Hij haalde zijn schouders op. "Dat is zo moeilijk niet", antwoordde hij.
"Nee, het is je werk heb ik begrepen", reageerde ze snibbig. "Dit is huisvredebreuk."
"Welnee, het was hier hartstikke vredig hoor. Alleen een beetje stil, ik had niet verwacht dat je met vakantie zou zijn.""Iedereen denkt dat je dood bent", vervolgde ze. "Waar zat je al die tijd?"
"Och, ik heb een beetje rondgezworven. De grond werd me wat te heet onder de voeten in Bridgeport, het was beter voor mijn gezondheid als ik verdween."Ze zuchtte. "Ik geloof dat je nog meer op je vader lijkt dan we al dachten", zei ze toen.
"Is dat een belediging of een compliment?"

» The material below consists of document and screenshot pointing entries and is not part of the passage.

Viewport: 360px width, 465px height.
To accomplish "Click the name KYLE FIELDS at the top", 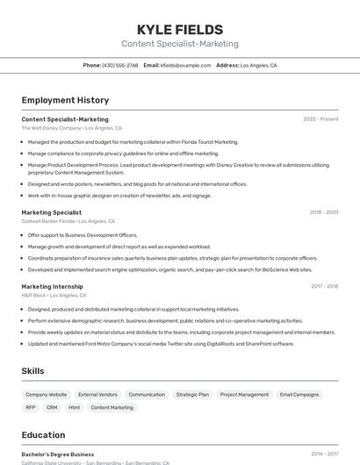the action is coord(179,29).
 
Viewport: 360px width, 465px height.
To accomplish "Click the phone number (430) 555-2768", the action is coord(119,65).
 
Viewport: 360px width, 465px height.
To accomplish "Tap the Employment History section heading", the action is coord(65,100).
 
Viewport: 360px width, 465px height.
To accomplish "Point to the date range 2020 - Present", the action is coord(320,119).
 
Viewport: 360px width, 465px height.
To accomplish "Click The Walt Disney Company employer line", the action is coord(71,128).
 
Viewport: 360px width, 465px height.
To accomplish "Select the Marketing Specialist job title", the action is coord(51,212).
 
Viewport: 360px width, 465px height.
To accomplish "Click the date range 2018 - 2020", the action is coord(323,212).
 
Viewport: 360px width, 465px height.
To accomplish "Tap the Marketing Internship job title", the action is coord(52,286).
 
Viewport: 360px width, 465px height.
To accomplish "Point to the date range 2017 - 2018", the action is coord(324,286).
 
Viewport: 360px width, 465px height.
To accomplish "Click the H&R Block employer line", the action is coord(54,296).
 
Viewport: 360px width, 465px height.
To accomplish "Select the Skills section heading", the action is coord(32,371).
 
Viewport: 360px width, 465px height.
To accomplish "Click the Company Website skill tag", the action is coord(46,395).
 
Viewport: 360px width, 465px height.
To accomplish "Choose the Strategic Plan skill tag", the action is coord(192,395).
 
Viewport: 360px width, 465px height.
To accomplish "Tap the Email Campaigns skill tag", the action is coord(299,395).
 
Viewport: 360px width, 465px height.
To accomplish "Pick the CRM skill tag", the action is coord(52,407).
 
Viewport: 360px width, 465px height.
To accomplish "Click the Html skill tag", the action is coord(74,407).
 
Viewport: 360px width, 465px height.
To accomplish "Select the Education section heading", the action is coord(43,435).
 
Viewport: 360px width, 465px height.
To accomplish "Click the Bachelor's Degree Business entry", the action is coord(57,454).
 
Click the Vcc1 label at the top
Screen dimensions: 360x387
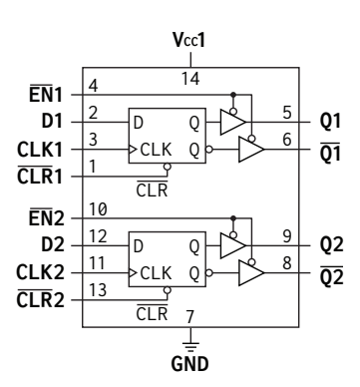pyautogui.click(x=189, y=40)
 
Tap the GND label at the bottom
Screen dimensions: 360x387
pyautogui.click(x=189, y=364)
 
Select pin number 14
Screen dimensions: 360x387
pyautogui.click(x=190, y=79)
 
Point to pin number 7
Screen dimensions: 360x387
pyautogui.click(x=189, y=316)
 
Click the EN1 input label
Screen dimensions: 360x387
pyautogui.click(x=46, y=94)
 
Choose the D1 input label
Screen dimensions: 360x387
pyautogui.click(x=52, y=121)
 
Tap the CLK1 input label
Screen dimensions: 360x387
pyautogui.click(x=40, y=150)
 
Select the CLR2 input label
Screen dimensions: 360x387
pyautogui.click(x=40, y=299)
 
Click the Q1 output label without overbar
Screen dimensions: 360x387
pyautogui.click(x=330, y=121)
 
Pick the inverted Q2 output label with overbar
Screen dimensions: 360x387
pyautogui.click(x=331, y=276)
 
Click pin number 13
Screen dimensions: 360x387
pyautogui.click(x=98, y=290)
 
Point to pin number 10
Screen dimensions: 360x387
pyautogui.click(x=98, y=209)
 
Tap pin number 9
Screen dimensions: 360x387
pyautogui.click(x=287, y=236)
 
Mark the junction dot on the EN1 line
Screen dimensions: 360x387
pyautogui.click(x=233, y=95)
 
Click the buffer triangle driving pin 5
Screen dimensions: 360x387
pyautogui.click(x=232, y=122)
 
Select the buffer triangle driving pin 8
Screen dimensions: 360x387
pyautogui.click(x=251, y=273)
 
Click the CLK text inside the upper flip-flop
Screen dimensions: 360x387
pyautogui.click(x=156, y=150)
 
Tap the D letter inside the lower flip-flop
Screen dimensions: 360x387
pyautogui.click(x=138, y=246)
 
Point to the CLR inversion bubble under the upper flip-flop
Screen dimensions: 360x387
pyautogui.click(x=168, y=167)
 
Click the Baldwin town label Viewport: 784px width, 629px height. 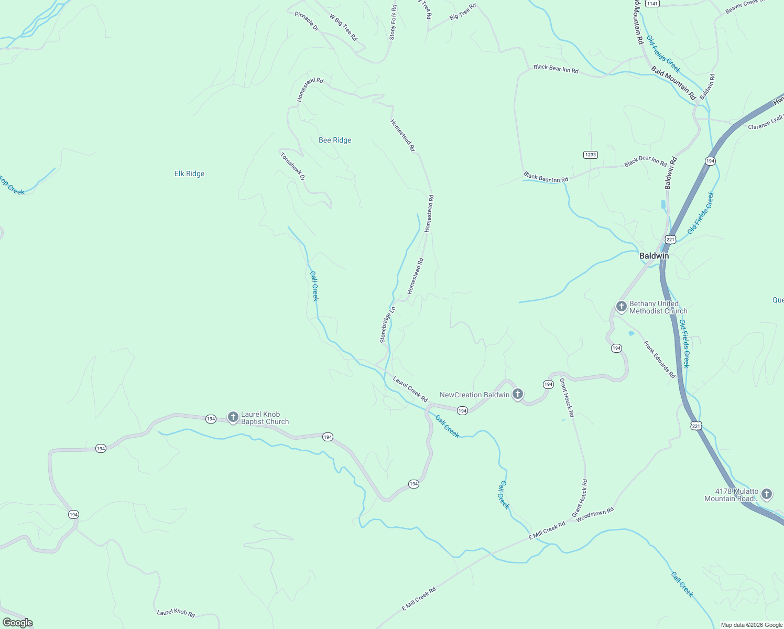654,256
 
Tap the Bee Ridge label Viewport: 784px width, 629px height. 335,140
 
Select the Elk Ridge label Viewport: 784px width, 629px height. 189,173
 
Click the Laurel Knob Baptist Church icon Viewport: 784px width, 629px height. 233,417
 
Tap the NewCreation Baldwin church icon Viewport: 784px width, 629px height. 518,394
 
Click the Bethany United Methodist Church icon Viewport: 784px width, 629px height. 622,307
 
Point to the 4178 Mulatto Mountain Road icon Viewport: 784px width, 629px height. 767,494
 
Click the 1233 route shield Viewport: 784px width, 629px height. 590,155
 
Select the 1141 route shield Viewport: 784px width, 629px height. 652,4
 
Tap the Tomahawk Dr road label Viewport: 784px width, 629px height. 292,166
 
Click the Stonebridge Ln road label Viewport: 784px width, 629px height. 387,325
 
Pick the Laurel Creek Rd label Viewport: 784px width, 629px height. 410,389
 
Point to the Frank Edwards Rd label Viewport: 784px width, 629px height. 659,360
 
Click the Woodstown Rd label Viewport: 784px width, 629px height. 594,513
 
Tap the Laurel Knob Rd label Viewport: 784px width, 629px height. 176,613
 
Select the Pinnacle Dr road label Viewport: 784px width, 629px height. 307,21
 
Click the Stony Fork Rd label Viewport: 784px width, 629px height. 393,23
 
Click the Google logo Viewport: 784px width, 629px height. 17,623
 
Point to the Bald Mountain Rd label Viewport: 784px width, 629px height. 673,83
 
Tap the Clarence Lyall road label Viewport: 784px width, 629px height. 765,123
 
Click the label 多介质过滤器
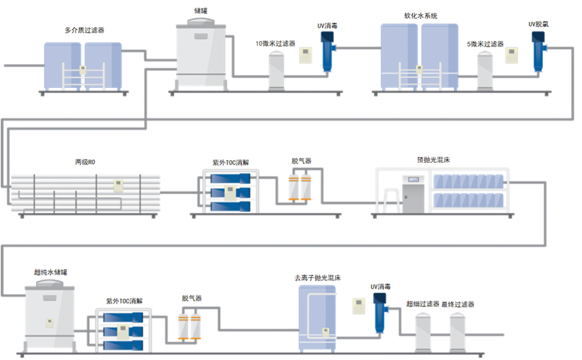click(85, 30)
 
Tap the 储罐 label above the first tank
click(201, 10)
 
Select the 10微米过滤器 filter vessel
click(277, 70)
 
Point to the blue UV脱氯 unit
click(538, 51)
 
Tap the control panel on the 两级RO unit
click(118, 185)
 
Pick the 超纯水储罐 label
click(50, 273)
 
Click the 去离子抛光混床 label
click(318, 277)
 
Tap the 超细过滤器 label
click(423, 304)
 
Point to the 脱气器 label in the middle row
click(302, 160)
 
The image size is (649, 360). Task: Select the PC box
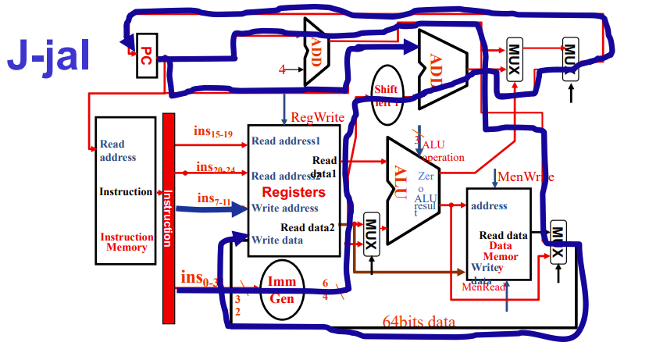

"Ik vermoed dat jij het als een compliment zal beschouwen."Even zweeg hij. "Ik heb Charlie hier voor je meegenomen”, zei hij toen. “Een paar jaar geleden hebben we je een katje beloofd dus de tijd leek me gekomen die belofte eens in te willigen. Vind je hem lief?"Peinzend keek ze hem aan. Hij zag er zelfverzekerd en branieachtig uit, maar ergens onder de oppervlakte voelde ze iets anders sluimeren. Iets wat haar met medelijden vervulde, of ze wilde of niet.
"Ja, ik vind hem erg lief", zei ze. Haar ogen vonden het katje dat zijn nageltjes scherpte aan een krabpaal die River kennelijk gekocht had. Ze zag nu dat er meer kattenspulletjes in huis stonden.
"Ik vind hem erg lief", herhaalde ze, "dank je wel. Maar wat ik met jou aan moet, geen idee."